Kroatischer Topspieler verlängert um ein weiteres Jahr – Bobic: „Vertragsverlängerung spricht für Eintracht Frankfurt“
Eintracht Frankfurt kann auch zukünftig auf die Dienste von Topspieler und Vizeweltmeister Ante Rebic bauen. Der pfeilschnelle Offensivspieler verlängert seinen laufenden Vertrag um ein weiteres Jahr bis zum 30. Juni 2022. Damit hat die Sportliche Leitung um Fredi Bobic und Bruno Hübner eine wichtige Planstelle geschlossen und einen absoluten Leistungsträger der vergangenen beiden Jahre langfristig an den Klub gebunden. „Ante gehört sicher zu den positivsten Erscheinungen der Weltmeisterschaft, und wir müssen keinen Hehl daraus machen, dass das Begehrlichkeiten weckt. Es spricht für Eintracht Frankfurt, dass es uns gelungen ist einen solchen starken Spieler, den man durchaus als Senkrechtstarter bezeichnen kann, zu halten. Ante wurde von einigen Topklubs umworben und hatte auch das eine oder andere wirtschaftlich bessere Angebot vorliegen. Dass er bei uns bleibt, zeigt, dass er den Adler im Herzen trägt und wir mit unseren Planungen auf dem richtigen Weg sind. Und es zeigt auch, dass wir in Sachen Wirtschaftlichkeit einen weiteren Schritt nach vorne gemacht haben und Spitzenspieler halten können“, sagt Eintracht-Sportvorstand Bobic, der in den letzten Tagen gemeinsam mit Sportdirektor Hübner akribisch an dieser idealen Lösung gearbeitet hat. Für Bobic ist Rebic ein Schlüsselspieler in der kommenden Saison: „Mit seiner Dynamik und Schnelligkeit passt er ganz hervorragend in das System unseres Trainers Adi Hütter. Uns war wichtig, dass wir seine Qualitäten weiter in unseren Reihen haben. Für viele Eintracht-Fans ist Ante eine Identifikationsfigur – nicht zuletzt durch seine beiden wunderschönen Treffer im Pokalfinale.
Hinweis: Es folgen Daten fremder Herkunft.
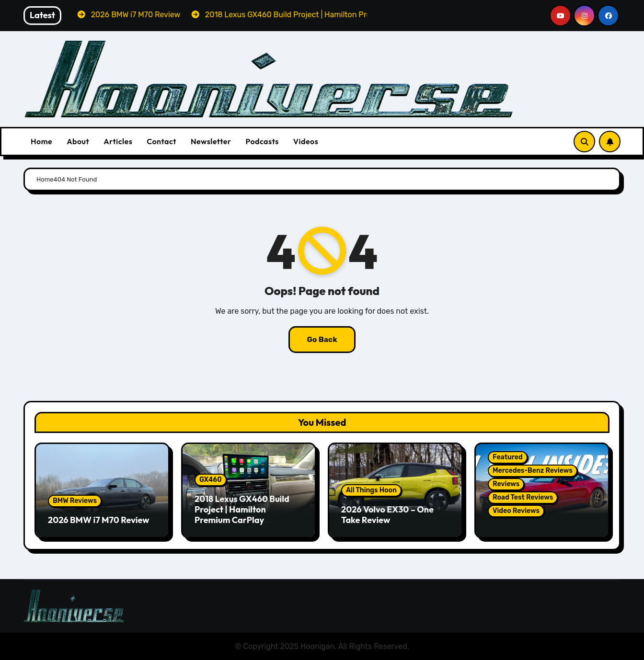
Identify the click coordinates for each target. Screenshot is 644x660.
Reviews (506, 484)
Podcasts (262, 141)
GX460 (210, 479)
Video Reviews (516, 511)
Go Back (322, 339)
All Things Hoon (371, 490)
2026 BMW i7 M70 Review (98, 520)
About (78, 141)
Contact (161, 141)
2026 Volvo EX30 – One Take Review (387, 514)
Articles (118, 141)
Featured (507, 457)
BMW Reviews (75, 501)
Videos (306, 141)
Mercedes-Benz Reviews (532, 470)
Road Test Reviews (523, 497)
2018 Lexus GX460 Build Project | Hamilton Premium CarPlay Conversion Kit (242, 514)
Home (41, 141)
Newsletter (211, 141)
Alle, die für Eintracht Frankfurt die Daumen drücken, dürfen sich über diese tolle Nachricht freuen.“
Hinter Rebic liegt ein ereignisreicher Frühsommer. Zunächst schaffte der in Split geborene Stürmer mit dem fünften DFB-Pokalsieg der Frankfurter Historisches. Als erster Eintracht-Spieler überhaupt schoss Rebic in einem Endspiel beim 3:1 gegen den FC Bayern München zwei Tore und hatte somit maßgeblichen Anteil am Triumph der Hessen. Mit der kroatischen Nationalmannschaft blieb er bei der FIFA Fußball-Weltmeisterschaft auf der Erfolgsspur und zog völlig überraschend ins Endspiel ein. Auch hier war es Rebic, der im Konzept von Trainer Zlatko Dalic eine wichtige Rolle spielte.
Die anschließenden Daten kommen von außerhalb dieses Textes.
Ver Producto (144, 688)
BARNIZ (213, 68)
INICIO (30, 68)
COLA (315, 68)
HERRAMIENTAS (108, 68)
Nun kann die Eintracht auch weiterhin auf Rebics Siegermentalität setzen. Für Hübner ein weiterer Eckpfeiler in der neu konstruierten Mannschaft: „Ich habe im Trainingslager immer gesagt, dass wir in einem Umbruch stecken – aber keinesfalls die Ruhe verlieren. Es ist in allen Belangen ein gutes Zeichen, dass wir weiterhin auf Ante zählen können.“ In seinen bislang 49 Bundesligaspielen traf der Kroate acht Mal (fünf Torvorlagen). Im DFB-Pokal war Rebic in acht Spielen vier Mal erfolgreich. Eine Erfolgsgeschichte, die Ante Rebic gerne in Frankfurt weiterschreiben möchte.